Your instructions:
Could you write out exactly, and only, the lines from the one containing "Given: Open the TempDB tab" through the last line of the data, leaving out all pictures?

Data for the task:
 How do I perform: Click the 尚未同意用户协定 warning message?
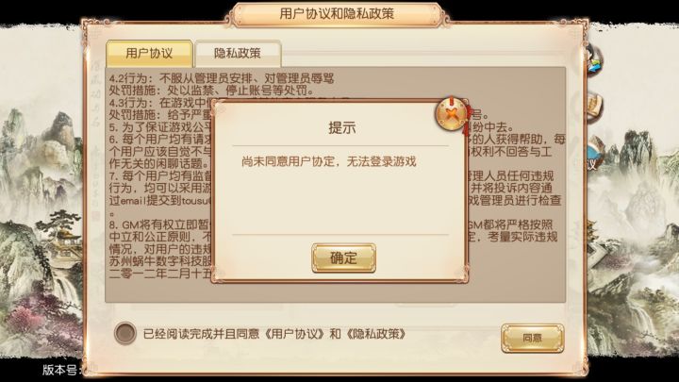click(x=329, y=161)
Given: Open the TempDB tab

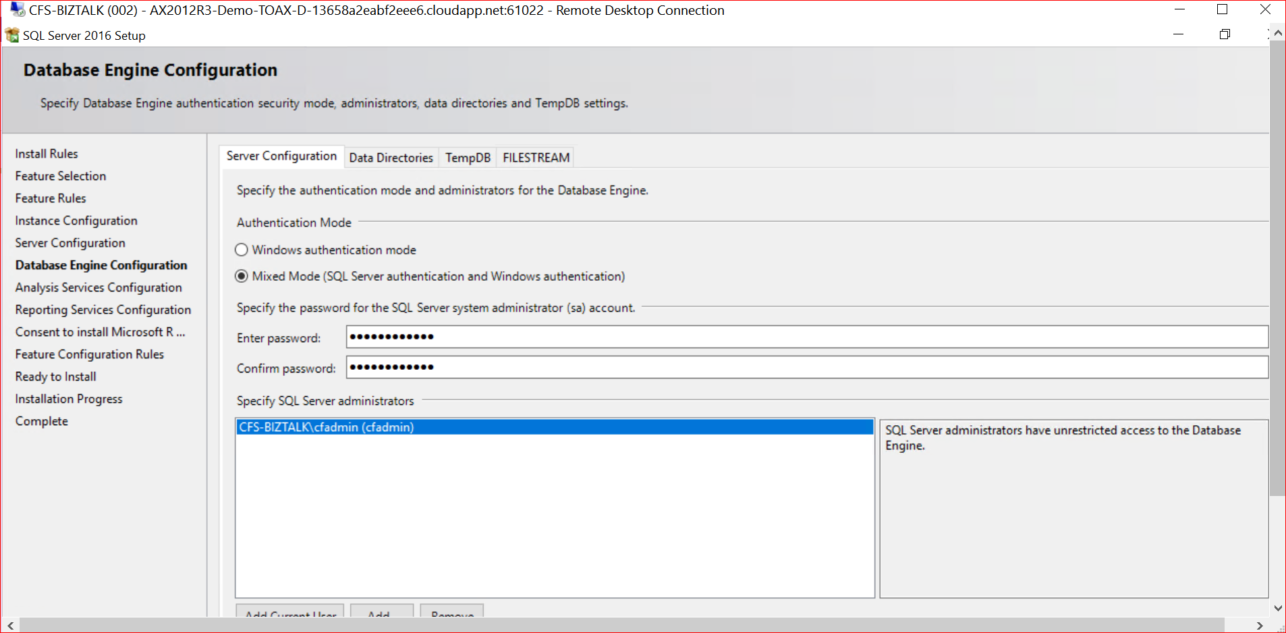Looking at the screenshot, I should (x=468, y=157).
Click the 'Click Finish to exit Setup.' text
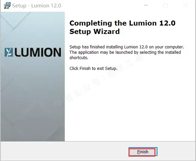The width and height of the screenshot is (196, 161). click(x=93, y=69)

Result for this exercise:
Given: Open the TempDB tab

Looking at the screenshot, I should (x=468, y=157).
Click the 'Click Finish to exit Setup.' text
The width and height of the screenshot is (196, 161). click(x=93, y=69)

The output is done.